TEXTE SOURCE:
╔══
Aller au contenu principal

La grève des teinturiers à Flers en 1881

  • Usage pédagogique Usage pédagogique
  • Date du document : 09/09/1881
  • Référence : M2410
  • Auteur(s) : commissaire de police de Flers
  • Lieu(x) : Condé-sur-Noireau (Calvados) , Flers , La Ferté-Macé
  • Période(s) : De 1815 à 1914

Présentation :

Le 6 septembre 1881, de nombreux ouvriers teinturiers de Flers commencent une grève pour protester contre leurs conditions de rémunération. Le document présenté ici est un rapport du Commissaire de police de Flers adressé au sous-préfet de Domfront pour l’informer sur la situation. Il permet d’évoquer les conditions de travail et les fragilités du secteur textile dans une période charnière entre la production artisanale et la production industrielle. La version intégrale du rapport est disponible au format pdf par le lien ci-dessus.

Présente depuis des siècles en Normandie, l’activité s’est mécanisée dans le cadre des ateliers au cours de la deuxième moitié du XIXe siècle. Elle devient l’industrie majeure de la région : on compte environ 3000 ouvriers dans le secteur à Flers en 1883, à peu près autant à La Ferté-Macé et autour d’un millier à Condé-sur-Noireau (aujourd'hui Condé-en-Normandie, Calvados). A Flers, la principale entreprise est alors celle d’Emile Duhazé, qui deviendra plus puissante encore dans les années suivantes.

Comme on le comprend à travers le document, ces ouvriers sont employés à différentes tâches qui correspondent aux différentes étapes de la production textile, interdépendantes et intégrées dans le cadre des ateliers. Ici, ce sont les teinturiers qui sont en grève ; ils sont peu nombreux comme le souligne le commissaire, mais leur arrêt de travail peut bloquer toute la chaîne de production (dévidage, triage, tissage, parure, etc.).

Chaque corps de métier a un système de rémunération propre : le commissaire explique que la rémunération des teinturiers dépend de la quantité de coton traitée. Or, selon les ateliers, les rémunérations varient fortement (du simple au double) car les ateliers les plus importants disposent d’un matériel plus performant qui permet aux ouvriers de traiter une plus grande quantité, et ainsi d’obtenir un meilleur salaire.

Dans ces dernières décennies du XIXe, les économies européennes subissent les conséquences de la « Grande Dépression » qui pèsent particulièrement sur les secteurs fragilisés. Or, le textile normand est affecté par la concurrence du Nord et des Vosges, plus dynamiques et plus rentables. Pour rester concurrentiels, les patrons des plus petits ateliers normands misent sur une baisse ou une stagnation des rémunérations plutôt que sur les gains de productivité que permettrait l’acquisition de machines plus performantes. Et ce sont donc les inégalités de rémunération induites par cette situation qui provoquent la grève des teinturiers. La grève des teinturiers révèle donc les fragilités du secteur où persistent encore des modes de production à faible productivité.
╚══
ÉNONCÉ A:
Selon le texte source, quelle est la principale entreprise de Flers à cette époque ?

ENREGISTREMENTS:
╔══
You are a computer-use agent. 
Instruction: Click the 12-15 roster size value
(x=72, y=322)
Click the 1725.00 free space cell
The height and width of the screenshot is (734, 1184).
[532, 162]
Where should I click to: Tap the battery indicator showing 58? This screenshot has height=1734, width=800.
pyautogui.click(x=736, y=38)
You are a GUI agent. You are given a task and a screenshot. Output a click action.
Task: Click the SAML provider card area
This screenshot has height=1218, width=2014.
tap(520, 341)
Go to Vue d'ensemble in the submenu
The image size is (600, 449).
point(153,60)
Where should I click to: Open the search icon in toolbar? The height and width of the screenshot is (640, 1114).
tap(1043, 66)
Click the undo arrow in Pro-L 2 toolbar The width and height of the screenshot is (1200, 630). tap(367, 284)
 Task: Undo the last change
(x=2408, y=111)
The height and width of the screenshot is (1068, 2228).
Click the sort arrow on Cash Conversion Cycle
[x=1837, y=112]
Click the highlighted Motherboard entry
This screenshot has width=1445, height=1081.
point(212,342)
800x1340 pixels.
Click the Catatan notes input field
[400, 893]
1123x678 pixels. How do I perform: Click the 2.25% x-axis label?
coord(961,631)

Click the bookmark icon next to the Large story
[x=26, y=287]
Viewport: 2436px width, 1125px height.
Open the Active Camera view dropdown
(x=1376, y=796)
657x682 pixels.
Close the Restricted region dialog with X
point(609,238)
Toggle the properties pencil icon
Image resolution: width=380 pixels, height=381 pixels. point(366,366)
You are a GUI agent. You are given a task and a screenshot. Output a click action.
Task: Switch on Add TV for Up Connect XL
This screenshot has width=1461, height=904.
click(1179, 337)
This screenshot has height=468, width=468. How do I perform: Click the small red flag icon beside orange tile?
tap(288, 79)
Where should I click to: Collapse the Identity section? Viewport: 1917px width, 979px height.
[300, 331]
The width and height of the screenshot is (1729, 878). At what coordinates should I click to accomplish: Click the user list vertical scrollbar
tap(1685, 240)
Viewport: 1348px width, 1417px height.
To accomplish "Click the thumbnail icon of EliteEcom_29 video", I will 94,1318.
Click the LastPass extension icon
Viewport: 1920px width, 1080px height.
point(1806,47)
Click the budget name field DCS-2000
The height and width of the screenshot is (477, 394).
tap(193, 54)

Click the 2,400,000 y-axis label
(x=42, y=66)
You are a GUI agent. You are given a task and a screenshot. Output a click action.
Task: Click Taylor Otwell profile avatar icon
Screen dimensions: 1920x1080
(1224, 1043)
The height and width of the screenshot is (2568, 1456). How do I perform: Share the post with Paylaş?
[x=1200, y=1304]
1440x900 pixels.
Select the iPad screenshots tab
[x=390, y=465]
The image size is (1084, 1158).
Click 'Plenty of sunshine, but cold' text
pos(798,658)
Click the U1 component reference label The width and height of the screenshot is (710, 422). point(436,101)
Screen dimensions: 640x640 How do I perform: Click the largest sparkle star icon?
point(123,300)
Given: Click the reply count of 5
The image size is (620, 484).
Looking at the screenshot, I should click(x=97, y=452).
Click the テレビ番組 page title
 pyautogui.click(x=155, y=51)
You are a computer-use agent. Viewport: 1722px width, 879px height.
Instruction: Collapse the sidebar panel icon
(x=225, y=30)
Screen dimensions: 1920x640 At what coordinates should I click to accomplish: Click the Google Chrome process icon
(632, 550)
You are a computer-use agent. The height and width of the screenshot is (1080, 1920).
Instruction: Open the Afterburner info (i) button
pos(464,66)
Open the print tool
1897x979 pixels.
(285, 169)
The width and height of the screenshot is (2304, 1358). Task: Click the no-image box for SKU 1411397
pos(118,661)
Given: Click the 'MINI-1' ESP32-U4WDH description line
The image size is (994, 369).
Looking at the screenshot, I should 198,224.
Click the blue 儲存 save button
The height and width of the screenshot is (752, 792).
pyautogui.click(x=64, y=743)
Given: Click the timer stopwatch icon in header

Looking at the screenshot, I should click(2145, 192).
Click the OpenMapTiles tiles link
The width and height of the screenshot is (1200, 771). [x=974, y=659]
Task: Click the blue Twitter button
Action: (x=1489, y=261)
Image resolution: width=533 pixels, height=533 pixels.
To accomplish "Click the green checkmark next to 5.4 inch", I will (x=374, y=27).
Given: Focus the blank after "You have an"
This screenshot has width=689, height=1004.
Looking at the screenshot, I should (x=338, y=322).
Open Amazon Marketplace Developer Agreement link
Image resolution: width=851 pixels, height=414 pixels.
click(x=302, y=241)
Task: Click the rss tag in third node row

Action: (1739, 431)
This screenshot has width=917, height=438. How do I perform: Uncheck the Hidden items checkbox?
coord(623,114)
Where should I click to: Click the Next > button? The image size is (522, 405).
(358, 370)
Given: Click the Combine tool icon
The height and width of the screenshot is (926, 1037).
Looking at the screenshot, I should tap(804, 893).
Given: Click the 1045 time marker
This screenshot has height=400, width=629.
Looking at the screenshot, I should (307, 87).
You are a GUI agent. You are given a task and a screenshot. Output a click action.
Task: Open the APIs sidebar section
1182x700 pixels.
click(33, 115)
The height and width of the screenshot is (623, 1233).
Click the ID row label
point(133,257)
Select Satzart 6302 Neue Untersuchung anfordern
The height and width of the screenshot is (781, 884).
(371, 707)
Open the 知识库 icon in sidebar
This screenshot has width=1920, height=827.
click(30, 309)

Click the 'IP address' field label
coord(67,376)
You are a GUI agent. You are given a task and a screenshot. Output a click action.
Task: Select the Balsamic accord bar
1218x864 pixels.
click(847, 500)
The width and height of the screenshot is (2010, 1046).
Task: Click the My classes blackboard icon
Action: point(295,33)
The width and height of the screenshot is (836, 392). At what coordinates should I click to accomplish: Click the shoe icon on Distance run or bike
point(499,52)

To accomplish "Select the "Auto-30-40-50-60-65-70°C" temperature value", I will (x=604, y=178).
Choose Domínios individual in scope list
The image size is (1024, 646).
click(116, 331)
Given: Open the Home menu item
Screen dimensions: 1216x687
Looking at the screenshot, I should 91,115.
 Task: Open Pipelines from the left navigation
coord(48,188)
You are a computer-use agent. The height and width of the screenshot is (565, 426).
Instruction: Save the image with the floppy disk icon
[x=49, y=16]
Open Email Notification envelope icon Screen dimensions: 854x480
╚══
ÉNONCÉ B:
Transformez en tableau Markdown, s'il vous plaît, les lignes des enregistrements situées entre celle qui contient « Given: Click the Combine tool icon » et la fin des enregistrements, bornes incluses, sans les lignes vides. Le tableau comporte deux colonnes : N° pour le numéro de ligne et Contenu pour la ligne.

RÉPONSE A:
Celle d'Emile Duhazé.

RÉPONSE B:
| N° | Contenu |
|---|---|
| 1 | Given: Click the Combine tool icon |
| 2 | The height and width of the screenshot is (926, 1037). |
| 3 | Looking at the screenshot, I should tap(804, 893). |
| 4 | Given: Click the 1045 time marker |
| 5 | This screenshot has height=400, width=629. |
| 6 | Looking at the screenshot, I should (307, 87). |
| 7 | You are a GUI agent. You are given a task and a screenshot. Output a click action. |
| 8 | Task: Open the APIs sidebar section |
| 9 | 1182x700 pixels. |
| 10 | click(33, 115) |
| 11 | The height and width of the screenshot is (623, 1233). |
| 12 | Click the ID row label |
| 13 | point(133,257) |
| 14 | Select Satzart 6302 Neue Untersuchung anfordern |
| 15 | The height and width of the screenshot is (781, 884). |
| 16 | (371, 707) |
| 17 | Open the 知识库 icon in sidebar |
| 18 | This screenshot has width=1920, height=827. |
| 19 | click(30, 309) |
| 20 | Click the 'IP address' field label |
| 21 | coord(67,376) |
| 22 | You are a GUI agent. You are given a task and a screenshot. Output a click action. |
| 23 | Task: Select the Balsamic accord bar |
| 24 | 1218x864 pixels. |
| 25 | click(847, 500) |
| 26 | The width and height of the screenshot is (2010, 1046). |
| 27 | Task: Click the My classes blackboard icon |
| 28 | Action: point(295,33) |
| 29 | The width and height of the screenshot is (836, 392). At what coordinates should I click to accomplish: Click the shoe icon on Distance run or bike |
| 30 | point(499,52) |
| 31 | To accomplish "Select the "Auto-30-40-50-60-65-70°C" temperature value", I will (x=604, y=178). |
| 32 | Choose Domínios individual in scope list |
| 33 | The image size is (1024, 646). |
| 34 | click(116, 331) |
| 35 | Given: Open the Home menu item |
| 36 | Screen dimensions: 1216x687 |
| 37 | Looking at the screenshot, I should 91,115. |
| 38 |  Task: Open Pipelines from the left navigation |
| 39 | coord(48,188) |
| 40 | You are a computer-use agent. The height and width of the screenshot is (565, 426). |
| 41 | Instruction: Save the image with the floppy disk icon |
| 42 | [x=49, y=16] |
| 43 | Open Email Notification envelope icon Screen dimensions: 854x480 |